TOKYO -- Japanese space probe Hayabusa2 has made an orbital adjustment using its chemical thrusters on Nov. 26 as part of the Japan Aerospace Exploration Agency's (JAXA) plan for it to make a flyby return to Earth and drop off samples collected from the asteroid Ryugu.
A capsule reportedly containing rocks and other materials from the asteroid will be released on the afternoon of Dec. 5, and is scheduled to land in the southern Australian desert before dawn the following day.
Hayabusa2 is about 3.5 million kilometers away from Earth, and would likely have flown past Earth at an altitude of 290 km had the maneuvers not been made.
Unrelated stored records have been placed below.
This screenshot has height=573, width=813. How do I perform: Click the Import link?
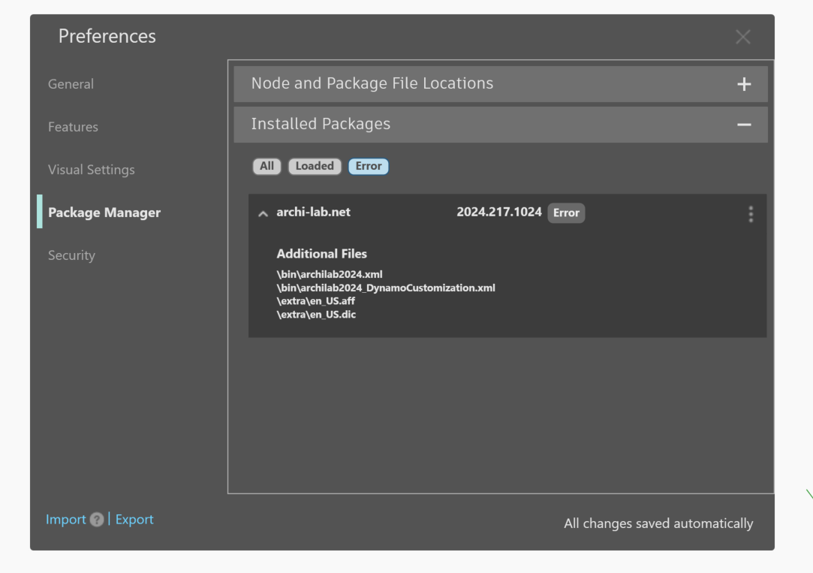coord(66,519)

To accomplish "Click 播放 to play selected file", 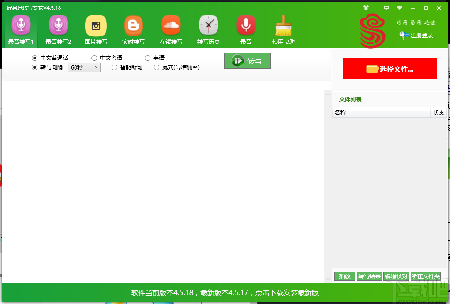I will [x=345, y=276].
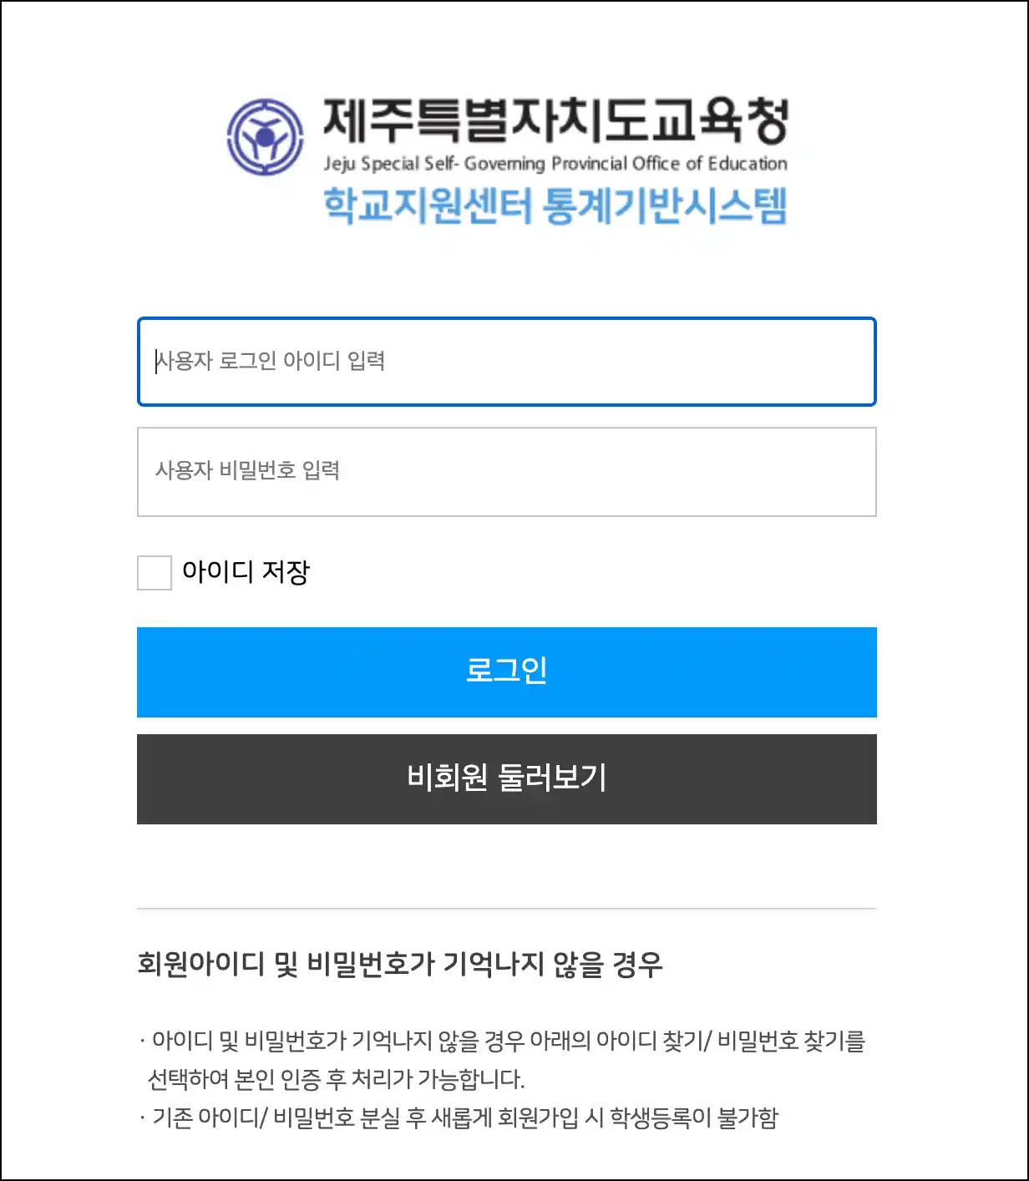This screenshot has height=1181, width=1029.
Task: Click the blue 학교지원센터 text
Action: 427,205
The recent orbital adjustment was essential to bringing back the samples.
Hayabusa2 fired its chemical engines for about 16 seconds from around 4 p.m. on Nov. 26, and later engaged it for an additional second for careful adjustment.
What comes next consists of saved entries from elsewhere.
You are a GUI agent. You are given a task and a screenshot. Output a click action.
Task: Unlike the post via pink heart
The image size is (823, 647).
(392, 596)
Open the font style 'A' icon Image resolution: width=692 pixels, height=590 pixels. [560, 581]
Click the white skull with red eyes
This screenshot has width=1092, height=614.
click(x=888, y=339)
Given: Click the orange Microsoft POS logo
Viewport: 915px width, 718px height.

Yuichi Tsuda, the Hayabusa2 project manager, explained, "We have to put the explorer in orbit over the Woomera area in Australia, where the capsule is scheduled to be dropped from 10 km above the ground. So we were being exceedingly cautious during the operation."
In the latest mission, Hayabusa2 had to precisely change its orbital direction by turning 0.0085 degrees.
Once the capsule is released, it's planned for Hayabusa2 to propel away from Earth instead of entering the atmosphere, and travel to its next destination: the asteroid 1998KY26.
Meanwhile, the National Astronomical Observatory of Japan captured sight of Hayabusa2 from its Subaru Telescope on Hawaii's Big Island on Nov. 20 (local time), and later released the image. The photo showed the explorer about 5.8 million kilometers away from Earth, roughly 15 times the distance between Earth and the moon.